/cdx-summarize-warc-indexer

Summarize Web Archive holdings using an existing SOLR index

Primary LanguageShellApache License 2.0Apache-2.0

CDX-summarize-warc-indexer

A collection of SOLR queries to reproduce similar numbers to the ones produced by cdx-summarize, but using a SOLR index that has been constructed using warc-indexer from the UKWA webarchive-discovery and using V6 schema.xml or V7 schema.xml.

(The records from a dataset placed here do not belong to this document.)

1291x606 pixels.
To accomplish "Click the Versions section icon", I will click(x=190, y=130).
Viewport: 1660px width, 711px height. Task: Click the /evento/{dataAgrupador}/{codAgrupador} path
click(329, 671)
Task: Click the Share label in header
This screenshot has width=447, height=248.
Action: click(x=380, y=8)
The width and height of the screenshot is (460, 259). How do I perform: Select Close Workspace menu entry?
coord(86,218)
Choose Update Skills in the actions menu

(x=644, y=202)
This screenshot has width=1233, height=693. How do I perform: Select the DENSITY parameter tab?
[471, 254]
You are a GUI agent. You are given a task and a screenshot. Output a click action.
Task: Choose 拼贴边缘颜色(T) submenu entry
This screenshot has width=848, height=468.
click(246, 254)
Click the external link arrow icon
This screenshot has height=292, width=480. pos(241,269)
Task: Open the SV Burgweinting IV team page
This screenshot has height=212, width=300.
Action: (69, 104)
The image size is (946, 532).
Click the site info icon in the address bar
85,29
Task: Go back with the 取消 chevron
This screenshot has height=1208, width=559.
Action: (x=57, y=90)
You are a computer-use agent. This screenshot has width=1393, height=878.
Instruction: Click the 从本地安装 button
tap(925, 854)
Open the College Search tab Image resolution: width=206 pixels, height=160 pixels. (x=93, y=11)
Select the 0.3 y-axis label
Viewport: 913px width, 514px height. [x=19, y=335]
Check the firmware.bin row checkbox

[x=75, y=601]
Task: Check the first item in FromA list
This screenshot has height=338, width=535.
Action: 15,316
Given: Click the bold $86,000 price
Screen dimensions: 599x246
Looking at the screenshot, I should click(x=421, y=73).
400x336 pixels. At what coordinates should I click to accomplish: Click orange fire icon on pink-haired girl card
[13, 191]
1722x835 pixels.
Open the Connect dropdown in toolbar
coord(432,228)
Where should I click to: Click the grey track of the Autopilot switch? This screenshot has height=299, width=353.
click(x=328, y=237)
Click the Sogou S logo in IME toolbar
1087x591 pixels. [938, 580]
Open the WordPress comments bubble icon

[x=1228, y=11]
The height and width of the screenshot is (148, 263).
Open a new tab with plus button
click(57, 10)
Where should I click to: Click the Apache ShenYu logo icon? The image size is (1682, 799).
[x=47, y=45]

Usage of execute_solr_queries.sh

execute_solr_queries.sh --help

usage: execute_solr_queries.sh [queryfile]
  without arguments it runs all .q files in the current directoty
  queryfile : a single json formatted query file to run

Constructing the .summary file

The output of the bash script is a collection of CSV files which do need to be combined into a single .summary file so that they are completely compatible with cdx-summarize. This remains a todo.

Performance

This has only been tested on a small installation of the SOLR backend of a SOLRWayback. The queries can probably be optimized.

MIME-Types

The same rationale to mime-type simplification as in cdx-summarize has been used, but here based off the mime-type that has been determined by warc-indexer (the field content_type) is used. In order to be completely the same as cdx-summarize, which operates on CDX(J) files and where the mime-type is the one reported by the server, you would need to use the field content_type_served. This is not done, since we do have the extra information reported by tika, droid et al. and it is more precise and more correct.

Limit

Currently the scripts place a limit of 10 million second-level domains on the query. This may or may not be enough depending on the size of the web archive.

Domains

The "domain" field in the warc-indexer, as used in the SOLRWayback, holds the private domain name as determined by having one more hierarchical level than the public suffix, as determined by Mozilla's publicsuffix.org list. This means that the subdomains of e.g. ".ac.uk" and ".co.uk" are separated into different "domain" values. This is currently not the same as for cdx-summarize which only takes the second-level domain.